▶ **Problem statement**
Copy out the whole passage below on the Swiss economic upturn, word for word.

▶ **Reading passage**

Broad-based Upturn

The Swiss economy is currently on an upward trajectory. This year it will achieve a relatively high GDP growth rate of 2.5%, and KOF is forecasting fairly robust growth of 1.8% for 2019. However, some of this increase is attributable to license fees received from sporting events, which have little to do with the actual performance of the Swiss economy. The labour market is doing well, with unemployment falling slightly. Inflation is gradually moving into positive territory.

The international environment

Last year can be described as a successful one for the global economy, even though the pace of this upturn slowed somewhat towards the end of the year. World trade surged by 4.5% in 2017 following a five-year period during which growth had averaged around 2%. The prices of energy and other commodities rose over the course of the year without severely affecting consumer prices. This year the Federal Reserve, the US central bank, is expected to raise interest rates by about the same amount as it did last year. Although the European Central Bank (ECB) will probably reduce the net volume of its bond purchases to zero this year, it is likely to leave interest rates on hold until 2019. KOF expects the strong growth in the global economy to gradually weaken over the forecast period.

The Swiss economy

The Swiss economy is currently performing extremely well. Internationally and domestically focused sectors alike are growing strongly. KOF reckons that the main reasons for this positive trend are the improved economic situation of major trading partners and the depreciation of the Swiss franc against the euro. This latter factor has enabled exporting companies to widen their profit margins. KOF expects growth in gross domestic product (GDP) for the current year to be 2.5%, which would be higher than its last forecast in December 2017. Some of this increase, however, has little to do with the actual performance of the Swiss economy and can be attributed to the fact that Switzerland hosts the headquarters of some of the major international sports federations and associations (IOC, FIFA etc.). A fair chunk of the license fees from large-scale international events such as the Olympic Games in South Korea is included in Switzerland’s GDP figures. KOF estimates that this factor accounts for roughly 0.3% of Switzerland’s GDP. The absence of such major sporting events next year means that economic growth will come in lower. Adjusted for the impact of sporting events, however, the GDP growth rate forecast for 2019 is not much lower than that for this year.

▶ **Material**
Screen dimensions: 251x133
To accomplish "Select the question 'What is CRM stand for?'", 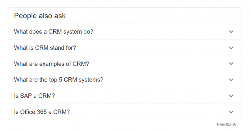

▶ **Task solution**
Broad-based Upturn

The Swiss economy is currently on an upward trajectory. This year it will achieve a relatively high GDP growth rate of 2.5%, and KOF is forecasting fairly robust growth of 1.8% for 2019. However, some of this increase is attributable to license fees received from sporting events, which have little to do with the actual performance of the Swiss economy. The labour market is doing well, with unemployment falling slightly. Inflation is gradually moving into positive territory.

The international environment

Last year can be described as a successful one for the global economy, even though the pace of this upturn slowed somewhat towards the end of the year. World trade surged by 4.5% in 2017 following a five-year period during which growth had averaged around 2%. The prices of energy and other commodities rose over the course of the year without severely affecting consumer prices. This year the Federal Reserve, the US central bank, is expected to raise interest rates by about the same amount as it did last year. Although the European Central Bank (ECB) will probably reduce the net volume of its bond purchases to zero this year, it is likely to leave interest rates on hold until 2019. KOF expects the strong growth in the global economy to gradually weaken over the forecast period.

The Swiss economy

The Swiss economy is currently performing extremely well. Internationally and domestically focused sectors alike are growing strongly. KOF reckons that the main reasons for this positive trend are the improved economic situation of major trading partners and the depreciation of the Swiss franc against the euro. This latter factor has enabled exporting companies to widen their profit margins. KOF expects growth in gross domestic product (GDP) for the current year to be 2.5%, which would be higher than its last forecast in December 2017. Some of this increase, however, has little to do with the actual performance of the Swiss economy and can be attributed to the fact that Switzerland hosts the headquarters of some of the major international sports federations and associations (IOC, FIFA etc.). A fair chunk of the license fees from large-scale international events such as the Olympic Games in South Korea is included in Switzerland’s GDP figures. KOF estimates that this factor accounts for roughly 0.3% of Switzerland’s GDP. The absence of such major sporting events next year means that economic growth will come in lower. Adjusted for the impact of sporting events, however, the GDP growth rate forecast for 2019 is not much lower than that for this year.